The number of malicious e-mails mentioning the coronavirus has increased significantly since the end of January, according to cybersecurity firm Proofpoint Inc. The company noted that this wasn’t the first time they had seen such widespread cyber attacks associated with some type of disaster. But because this is global in nature, it decided to track the new threat. This practice of launching cyber attacks that are centered around global news and outbreaks (like the current COVID-19 coronavirus) isn’t anything new. Cybercriminals have long employed these tactics to take advantage of users’ desires to keep as up to date with any new information as possible or to evoke powerful emotions (like fear) in the hope that their sentiments will get the better of them and they will not pause to check for the legitimacy of these e-mails.

The cybercriminals are using the public’s ignorance about coronavirus, as well as the conflicting claims of how to protect against it, to lure people into clicking on their malicious links or get them to wire money.
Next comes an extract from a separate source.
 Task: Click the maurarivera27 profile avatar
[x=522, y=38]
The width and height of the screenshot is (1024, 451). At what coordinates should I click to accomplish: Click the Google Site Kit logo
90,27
Because people are afraid, their guards may be down and they may not be as careful about identifying the e-mail as dangerous.

Some real-life examples

• Japanese workers were targeted in January and February with e-mails that looked like they came from local hospitals. The messages even included legitimate contact information for key personnel. The e-mails were focused on employees of various companies and came in a message that would look like it’s a reply to something or a warning that people are getting from the government. But when they clicked, it was malware. E-mails were sent to companies in the transportation sector that looked like they came from an employee of the World Health Organization.
They included the WHO logo and instructions about how to monitor crews aboard ships for coronavirus symptoms, and they included an attachment with instructions. This phishing e-mail attack was
intended to lure individuals into providing sensitive data, such as personally identifiable information and passwords.
• Companies in the US and Australia have been receiving malicious e-mails that use a display name of “Dr. Li Wei” and are titled “CORONA-VIRUS AFFECTED COMPANY STAFF.”

What you can do

All that it takes to break into your business is a cleverly worded e-mail message. If scammers can trick one person in your company into clicking on a malicious link, they can gain access
to your data. It’s important to train your staff to identify suspicious e-mails. They should avoid clicking links in e-mails that:
• Are not addressed to them by name, have poor English, or omit personal details that a legitimate sender would include.
• Are from businesses they are not expecting to hear from.
• Ask you to download any files.
• Take you to a landing page or website that does not have the legitimate URL of the company the e-mail is purporting to be sent from.
• Include attachments purportedly with advice for what to do. Do not open them even if they come from relatives or friends.